Prenatal exposure to bisphenol A, or BPA, a chemical found in many common plastic household items, can cause numerous genes in the uterus to respond differently to estrogen in adulthood, according to a study using a mouse model.
The results were recently presented at The Endocrine Society's 94th Annual Meeting in Houston.
The study, led by Hugh Taylor, MD, professor and chief of the reproductive endocrinology section at Yale University School of Medicine, observed "major and permanent changes in gene expression" in female mice exposed to BPA as a fetus. Taylor said these differences were apparent only after estrogen exposure, either naturally at puberty or with estrogen treatment.
"Hyperresponsiveness to estrogens is a potential mechanism to explain the increased incidence of estrogen-related disorders seen after exposure to endocrine disrupters like BPA," Taylor said.
BPA has estrogen-like properties and has been linked to breast cancer and many female reproductive disorders that are sensitive to estrogen.
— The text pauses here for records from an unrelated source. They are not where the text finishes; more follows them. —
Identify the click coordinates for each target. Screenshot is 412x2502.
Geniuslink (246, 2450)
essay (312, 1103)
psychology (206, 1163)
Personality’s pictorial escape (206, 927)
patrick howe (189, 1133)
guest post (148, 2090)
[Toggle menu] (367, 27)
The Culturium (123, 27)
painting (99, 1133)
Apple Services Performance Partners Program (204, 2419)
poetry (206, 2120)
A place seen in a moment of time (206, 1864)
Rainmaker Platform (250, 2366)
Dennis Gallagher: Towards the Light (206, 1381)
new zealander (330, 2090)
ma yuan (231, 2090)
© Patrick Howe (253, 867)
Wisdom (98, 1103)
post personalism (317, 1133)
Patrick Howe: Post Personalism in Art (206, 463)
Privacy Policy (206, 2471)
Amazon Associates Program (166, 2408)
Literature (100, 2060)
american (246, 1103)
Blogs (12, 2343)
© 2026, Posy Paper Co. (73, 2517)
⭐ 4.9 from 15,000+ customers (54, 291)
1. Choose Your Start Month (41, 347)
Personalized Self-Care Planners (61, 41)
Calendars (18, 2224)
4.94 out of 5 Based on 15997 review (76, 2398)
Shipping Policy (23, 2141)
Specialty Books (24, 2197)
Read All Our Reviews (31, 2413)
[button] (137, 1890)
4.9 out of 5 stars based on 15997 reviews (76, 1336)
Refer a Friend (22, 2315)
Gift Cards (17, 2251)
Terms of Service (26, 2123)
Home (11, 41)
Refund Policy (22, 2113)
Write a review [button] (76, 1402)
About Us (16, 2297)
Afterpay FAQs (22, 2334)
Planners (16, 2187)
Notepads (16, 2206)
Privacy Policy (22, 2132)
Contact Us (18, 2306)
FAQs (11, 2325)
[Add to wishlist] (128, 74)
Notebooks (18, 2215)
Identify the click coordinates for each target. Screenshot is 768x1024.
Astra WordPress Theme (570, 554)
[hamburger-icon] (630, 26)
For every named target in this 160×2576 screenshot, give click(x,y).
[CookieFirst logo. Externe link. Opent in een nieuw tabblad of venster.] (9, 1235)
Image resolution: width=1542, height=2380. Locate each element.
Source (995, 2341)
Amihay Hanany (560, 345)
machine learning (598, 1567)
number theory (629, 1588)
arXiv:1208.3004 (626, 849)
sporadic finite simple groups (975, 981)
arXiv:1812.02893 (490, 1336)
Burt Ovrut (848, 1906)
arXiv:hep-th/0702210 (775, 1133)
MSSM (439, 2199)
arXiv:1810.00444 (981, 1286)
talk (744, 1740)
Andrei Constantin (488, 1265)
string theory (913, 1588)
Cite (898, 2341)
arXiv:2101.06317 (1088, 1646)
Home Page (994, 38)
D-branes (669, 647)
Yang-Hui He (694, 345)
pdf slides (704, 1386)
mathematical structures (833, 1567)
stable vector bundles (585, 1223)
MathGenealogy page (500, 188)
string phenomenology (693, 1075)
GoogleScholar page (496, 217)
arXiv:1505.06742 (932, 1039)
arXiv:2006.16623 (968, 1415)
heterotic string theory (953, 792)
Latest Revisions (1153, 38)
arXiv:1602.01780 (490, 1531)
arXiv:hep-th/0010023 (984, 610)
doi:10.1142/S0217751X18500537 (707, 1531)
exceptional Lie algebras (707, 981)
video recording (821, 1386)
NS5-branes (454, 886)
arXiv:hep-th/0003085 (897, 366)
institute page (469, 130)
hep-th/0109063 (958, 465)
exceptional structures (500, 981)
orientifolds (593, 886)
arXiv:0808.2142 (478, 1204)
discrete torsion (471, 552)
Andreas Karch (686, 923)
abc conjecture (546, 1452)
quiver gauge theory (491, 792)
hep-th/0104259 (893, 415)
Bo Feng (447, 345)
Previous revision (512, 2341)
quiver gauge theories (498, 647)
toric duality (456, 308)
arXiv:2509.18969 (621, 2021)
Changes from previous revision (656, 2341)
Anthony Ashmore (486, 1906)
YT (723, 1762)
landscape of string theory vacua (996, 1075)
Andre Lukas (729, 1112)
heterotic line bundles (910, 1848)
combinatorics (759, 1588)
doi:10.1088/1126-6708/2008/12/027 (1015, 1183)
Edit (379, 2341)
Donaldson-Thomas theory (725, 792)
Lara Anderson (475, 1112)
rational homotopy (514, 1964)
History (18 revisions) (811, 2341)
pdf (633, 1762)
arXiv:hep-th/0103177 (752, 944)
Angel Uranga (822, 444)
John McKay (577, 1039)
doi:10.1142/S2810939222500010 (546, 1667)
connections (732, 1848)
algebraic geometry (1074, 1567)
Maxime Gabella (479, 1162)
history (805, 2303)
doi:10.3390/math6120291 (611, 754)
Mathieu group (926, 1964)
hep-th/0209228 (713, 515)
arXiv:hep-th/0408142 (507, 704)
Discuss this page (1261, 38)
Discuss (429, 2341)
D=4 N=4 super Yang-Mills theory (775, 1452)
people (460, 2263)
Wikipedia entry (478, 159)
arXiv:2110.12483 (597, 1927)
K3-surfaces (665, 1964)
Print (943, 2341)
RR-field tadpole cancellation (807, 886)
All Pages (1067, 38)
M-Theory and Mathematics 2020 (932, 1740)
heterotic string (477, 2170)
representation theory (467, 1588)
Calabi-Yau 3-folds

These problems include uterine fibroids (benign tumors), endometriosis and endometrial hyperplasia, an abnormal thickening of the lining of the uterus that can lead to uterine cancer.
Taylor and his co-workers gave pregnant mice either BPA or an inactive substance for about two weeks beginning on the ninth day of pregnancy. After the mice gave birth, the scientists removed and tested the uterus of half of the female offspring before sexual maturation, looking for changes in gene expression. The other half of the female offspring had removal of their ovaries at 6 weeks of age, followed by treatment with estradiol, an estrogen. They then underwent uterine removal and testing after puberty at 8 weeks of age.
Before sexual maturation, gene expression was "remarkably similar" among control mice -- those that were not exposed to BPA in the womb -- and the mice that were prenatally exposed to BPA, Taylor said. Of 45,000 genes screened, only 18 showed twofold or greater changes in expression, the authors reported.
After estrogen exposure at puberty, the gene expression profile had changed greatly in BPA-exposed offspring, with 365 genes showing altered expression, according to the study abstract. Of these genes, 208 also showed aberrations in the usual pattern of DNA methylation, a biochemical process that regulates gene expression. At least 14 of the 208 genes have known estrogen response elements, areas that indicate that they are directly regulated by estrogen through its receptor.
Among the BPA-exposed mice, another 316 genes showed altered response to estradiol at puberty. This included several genes that have not previously demonstrated an exaggerated response to estradiol treatment or genes that have not been known to be regulated by estrogen, Taylor said.
"BPA exposure in utero appears to program uterine estrogen responsiveness in adulthood," he said. "Pregnant women should minimize BPA exposure."